En 2022, un constat glaçant s’imposait : des millions d’actifs rêvent de changer de vie professionnelle, poussés par une insatisfaction grandissante ou contraints par la précarité. Les chiffres du Centre pour le développement de l’information sur la formation permanente étaient clairs : 21 % en pleine reconversion, 26 % l’envisageant sérieusement. Une aspiration alimentée par des dispositifs de formation et une loi promettant la « liberté de choisir son avenir professionnel », un slogan qui sonne aujourd’hui comme une cruelle ironie.
Mais quelle est la réalité de cette prétendue liberté ? Les reconversions débouchent-elles réellement sur des améliorations concrètes ou ne sont-elles qu’un miroir aux alouettes ? Un ouvrage collectif récent, « La Formation continue au service des reconversions ? », dirigé par Emmanuel de Lescure, Nicolas Divert et Fabienne Maillard, lève le voile sur cette désillusion.

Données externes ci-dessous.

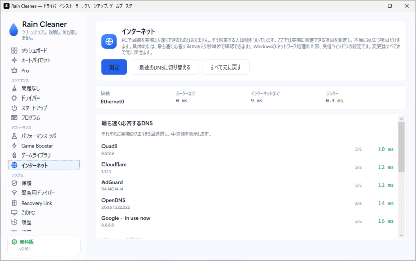The width and height of the screenshot is (416, 261).
Task: Select the Cloudflare 1.1.1.1 DNS row
Action: (247, 167)
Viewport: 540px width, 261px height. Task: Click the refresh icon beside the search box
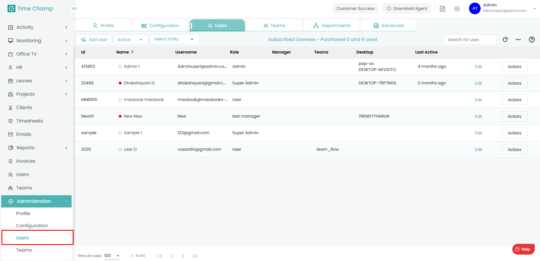pyautogui.click(x=505, y=40)
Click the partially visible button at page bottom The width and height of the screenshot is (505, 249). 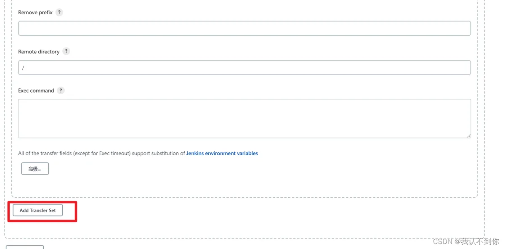click(x=25, y=247)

Les enquêtes sociologiques menées sur le terrain brossent un tableau bien loin des promesses idylliques, révélant la fragilité des liens entre les aspirations des travailleurs et la dure réalité de la mobilité professionnelle.

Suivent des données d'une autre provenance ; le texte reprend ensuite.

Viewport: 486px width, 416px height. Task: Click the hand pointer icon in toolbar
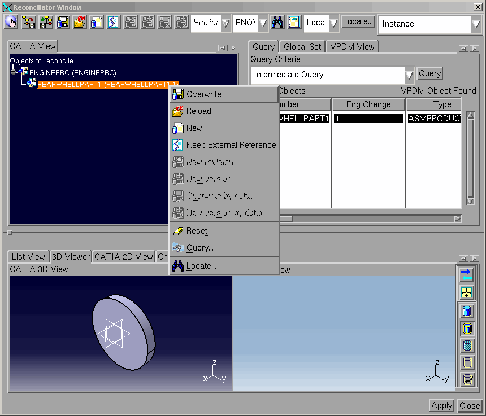(x=11, y=23)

Les obstacles sont légion et les succès, rares. La sociologue Catherine Agulhon le souligne avec amertume : « La finalisation du parcours est loin d’être certaine pour tous les impétrants ». Pire encore, la conclusion de l’ouvrage est sans appel : « peu de cheminements ont véritablement mené à une reconversion ». Un exemple frappant illustre ce désastre : sur 32 travailleurs ayant suivi une formation au codage informatique, seuls 7 ont pu, in fine, se lancer dans l’entrepreneuriat. Un taux d’échec qui démasque l’illusion d’une reconversion facile et accessible à tous.

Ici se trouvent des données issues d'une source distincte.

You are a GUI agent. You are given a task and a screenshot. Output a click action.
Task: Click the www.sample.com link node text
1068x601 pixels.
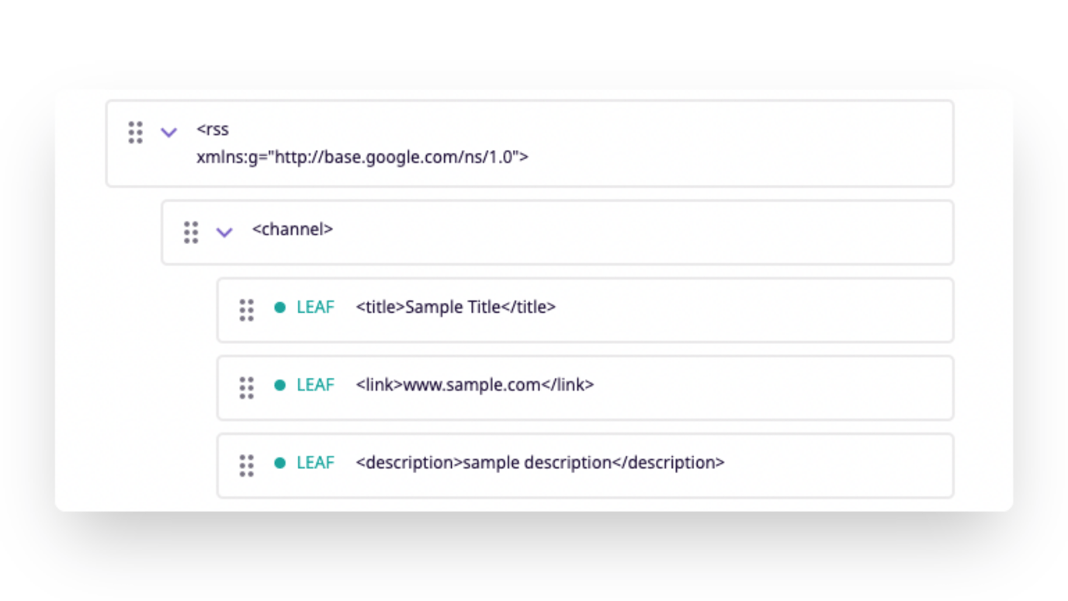476,385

Les conditions sociales et matérielles, souvent ignorées, pèsent lourdement sur la réussite de ces projets. Les dispositifs mis en place, censés soutenir cette dynamique, semblent bien impuissants face à la complexité des parcours individuels. La formation continue, présentée comme la solution miracle, est loin de tenir ses promesses, laissant de nombreux travailleurs dans l’impasse, leurs rêves brisés par une réalité économique et sociale impitoyable.